**Problems and tasks**
1. According to the text on inspiratory muscle training in COPD, why do pulmonary rehabilitation guidelines not recommend routinely adding IMT to pulmonary rehabilitation? Answer in one to three sentences.
2. In the text on inspiratory muscle training in COPD, how many patients were included in the intention-to-treat analyses?

[Text segment]

In total, 611 COPD patients (Global Initiative for Chronic Obstructive Lung Disease stage II–IV) received a 3-week inpatient pulmonary rehabilitation, of which 602 patients were included in the intention-to-treat analyses. The intervention group (n=300) received highly intensive IMT and the control group (n=302) received sham IMT. The primary outcome was maximal inspiratory pressure (PImax). The secondary outcomes were 6-min walk distance, dyspnoea, quality of life and lung function. Outcomes were assessed pre- and post-pulmonary rehabilitation. ANCOVA was used.
The intervention group showed higher effects in PImax (p<0.001) and forced inspiratory volume in 1 s (p=0.013). All other outcomes in both study groups improved significantly, but without further between-group differences. Sex and pulmonary rehabilitation admission shortly after hospitalisation modified quality of life effects.
IMT as an add-on to a 3-week pulmonary rehabilitation improves inspiratory muscle strength, but does not provide additional benefits in terms of exercise capacity, quality of life or dyspnoea. A general recommendation for COPD patients to add IMT to a 3-week pulmonary rehabilitation cannot be made.
Abstract
IMT added to a 3-week PR programme improved PImax and FIV1, but not exercise capacity, dyspnoea or QoL #COPD http://ow.ly/hPGK30gfqej
Introduction
Inspiratory muscle training (IMT) aims to improve inspiratory muscle function using different training techniques that selectively load the inspiratory muscles. IMT has been widely studied in patients with chronic obstructive pulmonary disease (COPD) and several systematic reviews support the effectiveness of IMT as a stand-alone therapy [1–5]. IMT improves maximal inspiratory muscle strength (maximal inspiratory pressure (PImax)), dyspnoea, functional capacity and health-related quality of life (QoL) [1–3].
Pulmonary rehabilitation is recommended in COPD guidelines as a key element in the long-term management of COPD [6]. The most essential pulmonary rehabilitation component is physical training, especially endurance and strength training [7–9]. The effects of pulmonary rehabilitation might increase further by adding IMT, but the evidence is inconsistent. Although meta-analyses indicate that additional IMT may improve PImax, effects on other clinically relevant outcomes such as dyspnoea, QoL or functional exercise capacity remain unclear [3, 5]. Only one meta-analysis showed a nonsignificant trend regarding 6-min walk distance (6MWD) [3]. Therefore, pulmonary rehabilitation guidelines do not recommend routinely adding IMT to pulmonary rehabilitation [8].
Moreover, positive effects of additional IMT on PImax have been demonstrated, predominantly in studies that did not use a placebo control group or for IMT programmes with a longer duration (e.g. 6 months) [10–13]. In Germany, according to legal stipulations, pulmonary rehabilitation is usually provided on an inpatient basis for 3 weeks. However, a 3-week intensive inpatient pulmonary rehabilitation with daily IMT might be comparable to an 8-week pulmonary rehabilitation with three sessions per week [14]. Currently, it is unclear whether adding IMT to an intensive 3-week pulmonary rehabilitation programme leads to an improvement of PImax and other clinical outcomes.

[/Text segment]
[Input data]

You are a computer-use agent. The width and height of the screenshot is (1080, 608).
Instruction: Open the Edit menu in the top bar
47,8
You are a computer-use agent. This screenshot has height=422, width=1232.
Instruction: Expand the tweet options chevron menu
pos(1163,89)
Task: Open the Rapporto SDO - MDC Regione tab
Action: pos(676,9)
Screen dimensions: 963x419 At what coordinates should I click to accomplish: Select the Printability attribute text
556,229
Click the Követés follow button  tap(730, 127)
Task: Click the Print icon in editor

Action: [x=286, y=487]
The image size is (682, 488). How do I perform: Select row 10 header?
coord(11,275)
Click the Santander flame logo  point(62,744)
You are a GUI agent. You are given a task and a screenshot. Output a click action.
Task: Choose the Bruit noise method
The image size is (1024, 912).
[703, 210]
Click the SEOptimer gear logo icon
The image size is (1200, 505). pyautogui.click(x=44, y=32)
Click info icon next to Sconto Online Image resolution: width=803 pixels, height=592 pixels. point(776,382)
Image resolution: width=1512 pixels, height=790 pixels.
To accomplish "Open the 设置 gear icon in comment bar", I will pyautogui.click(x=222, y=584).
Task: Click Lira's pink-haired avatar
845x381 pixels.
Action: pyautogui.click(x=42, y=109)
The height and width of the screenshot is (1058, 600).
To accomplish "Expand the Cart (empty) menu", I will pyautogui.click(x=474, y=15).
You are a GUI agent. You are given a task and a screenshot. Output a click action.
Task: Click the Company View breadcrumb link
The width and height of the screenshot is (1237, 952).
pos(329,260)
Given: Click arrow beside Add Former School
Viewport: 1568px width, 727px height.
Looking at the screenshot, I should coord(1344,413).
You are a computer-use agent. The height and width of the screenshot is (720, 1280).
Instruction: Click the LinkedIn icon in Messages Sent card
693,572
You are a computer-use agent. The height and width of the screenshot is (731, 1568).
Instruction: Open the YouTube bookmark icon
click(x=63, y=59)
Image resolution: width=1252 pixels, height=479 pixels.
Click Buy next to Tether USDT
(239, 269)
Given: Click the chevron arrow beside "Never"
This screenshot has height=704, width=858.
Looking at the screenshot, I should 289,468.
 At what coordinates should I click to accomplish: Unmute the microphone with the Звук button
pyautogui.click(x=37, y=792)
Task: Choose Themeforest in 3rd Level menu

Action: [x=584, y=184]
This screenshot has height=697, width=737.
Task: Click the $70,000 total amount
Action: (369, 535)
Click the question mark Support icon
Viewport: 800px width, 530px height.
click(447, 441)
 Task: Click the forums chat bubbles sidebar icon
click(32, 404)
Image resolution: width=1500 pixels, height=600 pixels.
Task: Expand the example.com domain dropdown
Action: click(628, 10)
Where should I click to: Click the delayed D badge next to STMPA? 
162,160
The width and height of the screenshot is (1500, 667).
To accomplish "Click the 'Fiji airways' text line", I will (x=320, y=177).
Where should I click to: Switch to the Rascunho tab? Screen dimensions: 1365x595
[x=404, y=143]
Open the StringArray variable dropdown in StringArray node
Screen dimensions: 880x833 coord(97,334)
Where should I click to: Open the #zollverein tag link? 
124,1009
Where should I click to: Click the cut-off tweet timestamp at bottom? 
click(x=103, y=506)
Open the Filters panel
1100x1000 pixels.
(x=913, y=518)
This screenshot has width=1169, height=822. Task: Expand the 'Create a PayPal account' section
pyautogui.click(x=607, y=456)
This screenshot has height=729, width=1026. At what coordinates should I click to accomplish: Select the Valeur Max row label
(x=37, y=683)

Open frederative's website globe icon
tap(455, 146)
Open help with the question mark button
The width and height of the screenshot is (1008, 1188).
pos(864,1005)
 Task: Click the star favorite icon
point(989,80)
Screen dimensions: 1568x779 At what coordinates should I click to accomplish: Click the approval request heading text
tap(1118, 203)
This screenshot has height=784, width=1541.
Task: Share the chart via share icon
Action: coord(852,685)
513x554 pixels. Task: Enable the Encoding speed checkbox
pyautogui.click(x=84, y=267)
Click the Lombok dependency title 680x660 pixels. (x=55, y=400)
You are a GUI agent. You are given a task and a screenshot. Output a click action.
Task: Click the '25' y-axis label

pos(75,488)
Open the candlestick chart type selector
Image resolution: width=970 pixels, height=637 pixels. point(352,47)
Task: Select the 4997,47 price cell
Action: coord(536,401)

[/Input data]

**Solutions for each task**
1. The evidence for adding IMT is inconsistent. Meta-analyses indicate that additional IMT may improve PImax, but its effects on dyspnoea, QoL and functional exercise capacity remain unclear. Only one meta-analysis showed a nonsignificant trend for 6-min walk distance.

2. 602 patients.